南房総館山・なぎさの自然詩

館山湾のコチドリ 2024年観察記録その1


今年のコチドリの初見は2024/03/22でした。
この時は館山湾南側の海岸で3羽のコチドリを確認。
そして2024/04/05には館山湾北側の海岸で4羽、おそらく2組の夫婦と思われます。
その後館山湾南側の海岸でも2羽、1組の夫婦がいました。
今のところ4組のコチドリ夫婦が館山湾で子育てを始めようとしているようです。
館山湾で3月下旬頃から見られるコチドリは、遠くはフィリピン等の東南アジアで越冬し、繁殖の為にはるばる数千kmを渡って来るのです。
大きさはスズメ位の大きさですが、砂浜を歩くスピードがとても速くて驚きます。
体色は繁殖期特有の黄色いアイリングとおでこにある黒色、嘴から目を通る黒色模様があり、首にはぐるっと白色の筋があります。
目の後ろの羽毛が色が濃いのがオスで、淡い褐色がメスです。
上の写真のコチドリは目の後ろが淡い色なので、おそらくメスだと思います。
英名はLittle ringed plover、アイリングのある小さなチドリと言います。
和名であるコチドリの名の如く日本で最小のチドリです。
更に千葉県ではレッドリストのカテゴリーB重要保護生物に指定されています。


気温が上がり始めた2024/04/13には館山湾南側のコチドリが求愛行動していました。
オスが尾羽を広げ、その下にメスが潜り込んで頭を上下して、その後交尾をしていました。

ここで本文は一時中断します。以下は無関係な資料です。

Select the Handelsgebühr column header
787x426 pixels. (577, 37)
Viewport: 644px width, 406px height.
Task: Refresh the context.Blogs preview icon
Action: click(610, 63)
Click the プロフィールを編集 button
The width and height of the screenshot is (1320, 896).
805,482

2024/04/16は館山湾南側の別の海岸でも求愛行動し、この時はオスが体を膨らませてメスを追いかけていました。
オスが近づくとメスが逃げる素振りを見せて交尾を拒否しているようです。
その後砂浜に移動して、2羽で穴を掘る行動をしていたので不思議に思っていました。

そして砂丘の植生を見ていたら、コチドリが作ったと思われる小さなくぼみがたくさんあり、それを見ていたらなんと偶然に卵を見つけました。
ウズラ卵位の卵が4個あり、その卵の下には小さな貝殻の欠片が綺麗に敷き詰めてありました。
既に卵を産んだ後だったので交尾をしなかったのだと納得出来ました。
2024/04/16に見つけた卵はいつ産んだのか分かりませんが、産卵後約3週間で孵化するので、ヒナが見られるのは早くて2024/05/07です。
捕食等されずに無事にヒナが孵化してほしいと願っています。
コチドリの生態について少し触れますと、孵化した後のヒナは直ぐに歩き始め、自分で餌を探し食べ始めます。
コチドリは樹上で営巣する鳥と違い、親がヒナに餌を運び与えることをしないのです。
ヒナが採餌中に親鳥は側にいて、常に周りを警戒し、外敵の危険があれば鳴き声で知らせます。
孵化したヒナが飛べるようになるまで約3週間かかるので、どのように危険を回避するかというと、その場でジッとして動かなくなるのです。
海岸で特殊な子育てをするコチドリですが、様々なハプニングがあります。
観察を始めて今年で4年目になりましたが、毎年無事にヒナが成長することはあまりなく、今年は何が起こるのか不安に思うこともあります。
今年こそは生まれた4羽のヒナ達が全て成長し、無事に巣立つ姿を見られたら嬉しいです。